If your work gives you flexibility, don’t abuse it. Let people know where you are. Put a post-it note on your door about where you are or be accessible by phone or text if you’re working but not where people might expect to find you.
Sacrifice personal or work time every once in a while to show up to a significant event in someone else’s life in your org.
Come in early or stay late every once in a while.
Don’t schedule a lunch every day, sometimes keep one open and spontaneously go out to lunch with anyone free that day (CEO’s take note of this one!)
Consider the key seasons in your organization in the past? Who “showed up” and delivered in those times best? What’s coming up that might be that again?

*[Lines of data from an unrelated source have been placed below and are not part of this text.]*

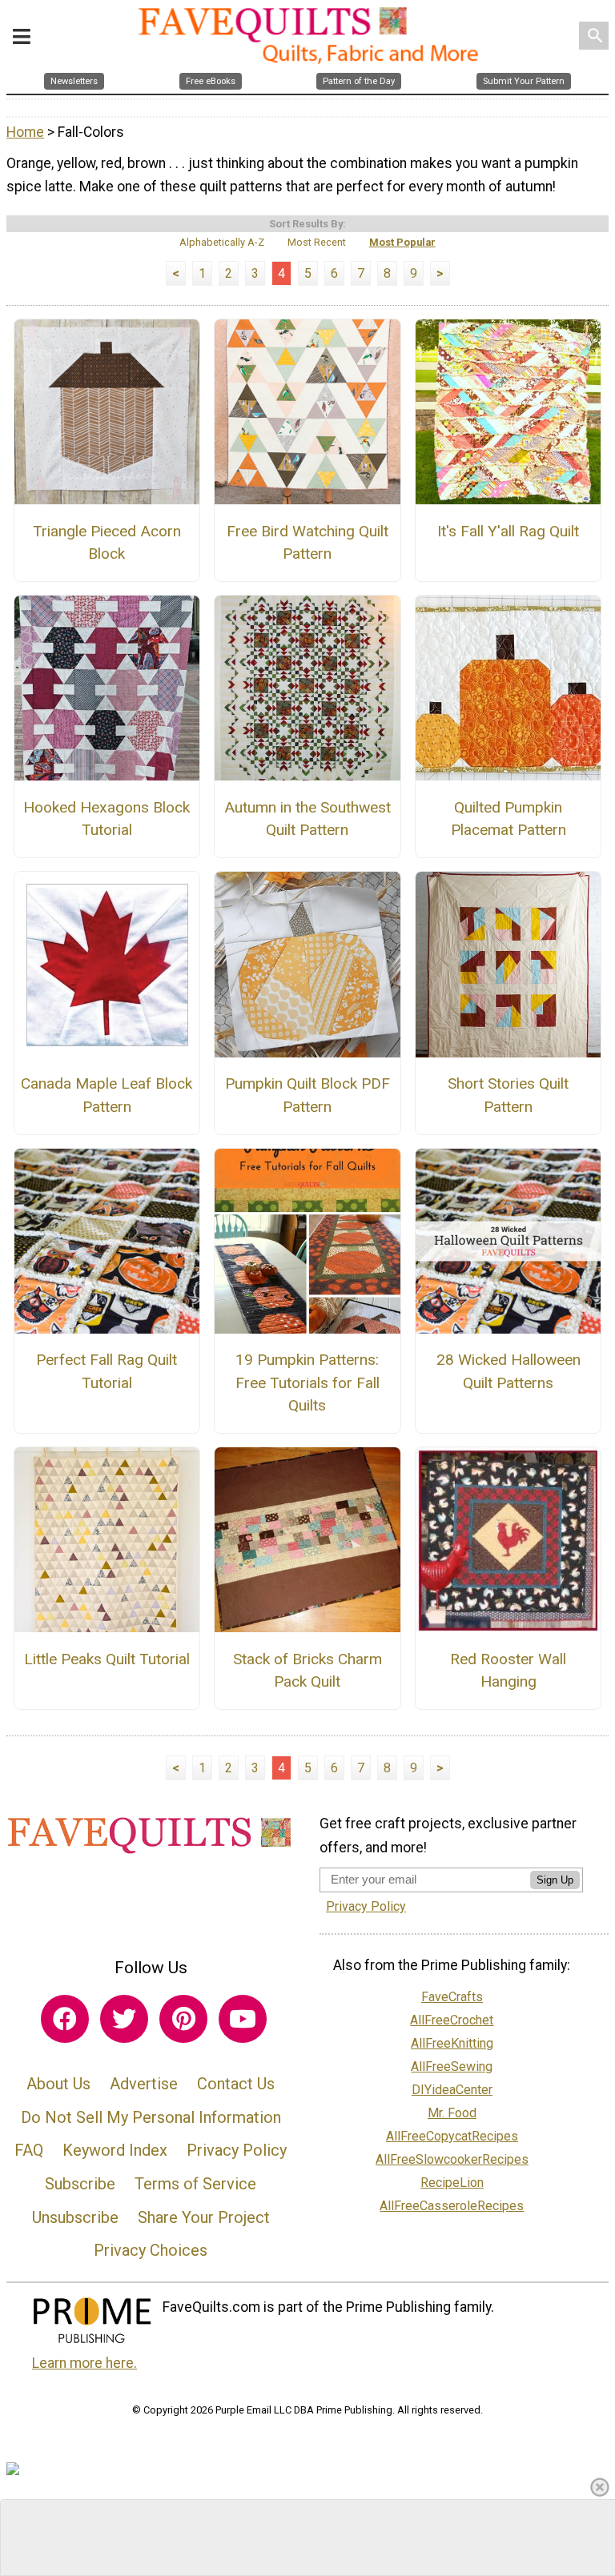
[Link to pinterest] (183, 2019)
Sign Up (555, 1880)
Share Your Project (204, 2217)
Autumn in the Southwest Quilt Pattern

How to spot & reward someone who shows up:
When I was a very young leader in my 20s I worked with a guy who seemed to show up like few others I’ve met, and I learned a lot from how he modeled this intangible. His name is Dave Horne. He worked with Global Outreach at our church, so his work had little to do with the everyday lives of most of us. He was working to send people, money and prayers to places on the other side of the planet in missionary work. However, few people were more “present” in our organization than Dave. He seemed to “add value” to our team in a way that his job description and résumé didn’t show. That’s because he had mastered the art of the show up. He had that intangible ability to show up and make his presence felt in supporting what’s happening or making things better with just a bit of encouragement or a bit of help. He didn’t go overboard, in fact, I’d say he seemed exceptionally balanced with his family and work. He didn’t do everything, but he did do the things that count.
Rewarding a guy like Dave who adds value to the organization in ways that don’t show up on paper as well is crucial. He should be coaching others, making decisions, participating in major projects. And he did all these things on our team. An outside consultant might not suggest those things, but anyone on the inside knows that this intangible goes a long way toward making all the pieces in an organization fall together.